To train or run inference on the models, one has to tokenize the inputs with a compatible tokenizer. Curated Transformers supports tokenizers implemented by the Hugging Face tokenizers library and certain model-specific tokenizers that are implemented using the Curated Tokenizers library. The Tokenizer class encapsulates the former and the LegacyTokenizer class the latter.

In both cases, one can use the AutoTokenizer class to automatically infer the correct tokenizer type and construct a Curated Transformers tokenizer that implements the TokenizerBase interface.

from curated_transformers.tokenizers import AutoTokenizer

tokenizer = AutoTokenizer.from_hf_hub(
   name="bert-base-uncased",
   revision="main",
)

Text Encoding

Note

Currently, Curated Transformers only supports inference with models.
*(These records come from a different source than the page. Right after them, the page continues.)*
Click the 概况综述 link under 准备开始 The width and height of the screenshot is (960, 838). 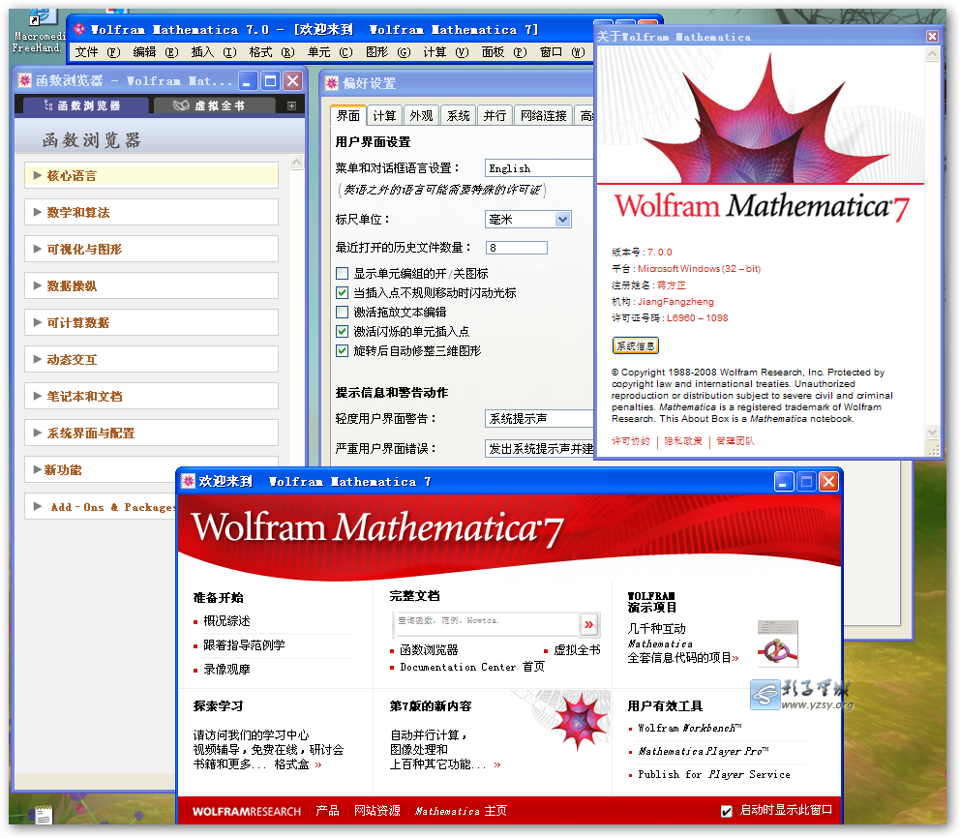coord(226,621)
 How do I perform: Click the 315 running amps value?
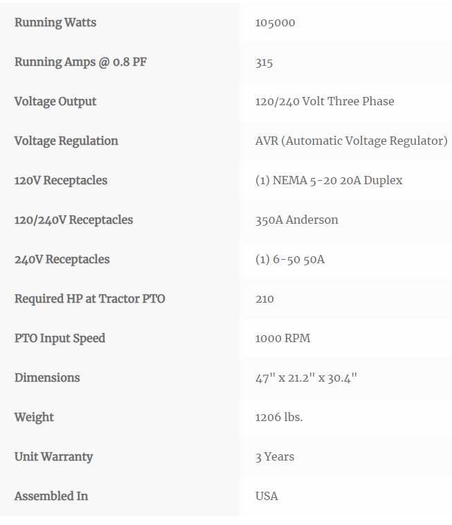264,62
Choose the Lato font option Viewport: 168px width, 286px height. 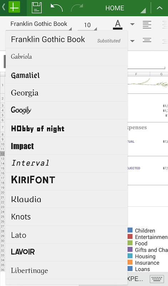[x=67, y=235]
In addition to text generation, one can also run inference on the inputs to produce their dense representations.

import torch
from curated_transformers.models import AutoEncoder
from curated_transformers.tokenizers import AutoTokenizer

device = torch.device("cpu")
encoder = AutoEncoder.from_hf_hub(
   name="bert-base-uncased", revision="main", device=device
)
# Set module state to evaluation mode.
encoder.eval()

tokenizer = AutoTokenizer.from_hf_hub(
   name="bert-base-uncased",
   revision="main",
)

input_pieces = tokenizer(
   [
      "Straight jacket fitting a little too tight",
      "Space shuttle, snail shell, merry go round, conveyor belt!",
   ]
)

# Don't allocate gradients since we're only running inference.
with torch.no_grad():
   ids = input_pieces.padded_tensor(pad_left=True, device=device)
   attention_mask = input_pieces.attention_mask(device=device)
   model_output = encoder(ids, attention_mask)

# [batch, seq_len, width]
last_hidden_repr = model_output.last_hidden_layer_state

The ModelOutput instance returned by the encoder contains all of transformer’s outputs, i.e., the hidden representations of all transformer layers and the output of the embedding layer. Decoder models (DecoderModule) and causal language models (CausalLMModule) produce additional outputs such as the key-value cache used during attention calculation (ModelOutputWithCache) and logits (CausalLMOutputWithCache).